Reading text>
Checklist – Making safe network changes

June 27, 2013 John Harrington Comments 13 comments

A few months back I wrote a post about checklists, and promised to follow up with a few of my own. Here is my first attempt at a checklist, trying to address the common pitfalls I see when people are making network changes. I’m not sure I follow all the guidance in the ‘Checklist Manifesto’ but here goes.

Before you begin

Communication plan
- Concall bridge is published?
- Bridge is not dependent upon the network you’re changing?
Are you sure the change is fully approved?
Who will you call when the CM fails?
- TAC phone numbers
- Mgmt escalation contact
- Data Center Security if drive-of-shame is required
- Engineering backup / remote-hands
Clear timeline, Go/No-Go and Pause/Monitor decision points.
Clear ownership and authority (who get’s to make the call?)

Monitoring

How do you know if you have broken anything?
What graphs or stats will you check, throughput/pps, neighbor counts, prefixes etc.
Do you know what ‘normal’ looks like for your change window.

Console

Does your console port work for all devices you will touch?
Will your console access work when you lose TACACS?
Is your routing path to the console router dependent upon the device you are reloading?
- Are you sure?

Reloads

Do you have a config backup?
Is that boot image is present on bootflash?
- Has it been copied to all members of the stack?
Do you have a backup image on the bootflash? (may not be room).
Check your config register?
Check that your boot statement is correct?
Check that image is not corrupt (verify /md5)

Required work>
A – Answer these questions from the network change checklist.
(i) Which contact is listed for cases where a drive-of-shame is required?
(ii) Upon what must the concall bridge not be dependent?
(iii) What is given as the way to check that the image is not corrupt?
B – In one to three sentences, explain why the network change checklist was written, using only the reasons it gives.

Collected data>
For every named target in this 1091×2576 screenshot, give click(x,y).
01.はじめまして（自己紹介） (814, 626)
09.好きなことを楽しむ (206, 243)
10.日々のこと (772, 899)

Solutions by task>
A –
(i) Data Center Security.
(ii) The network you're changing.
(iii) Verify /md5.

B – A few months earlier, the author had written a post about checklists and promised to follow up with some of their own. This checklist is the first attempt at that, intended to address the common pitfalls the author sees when people make network changes.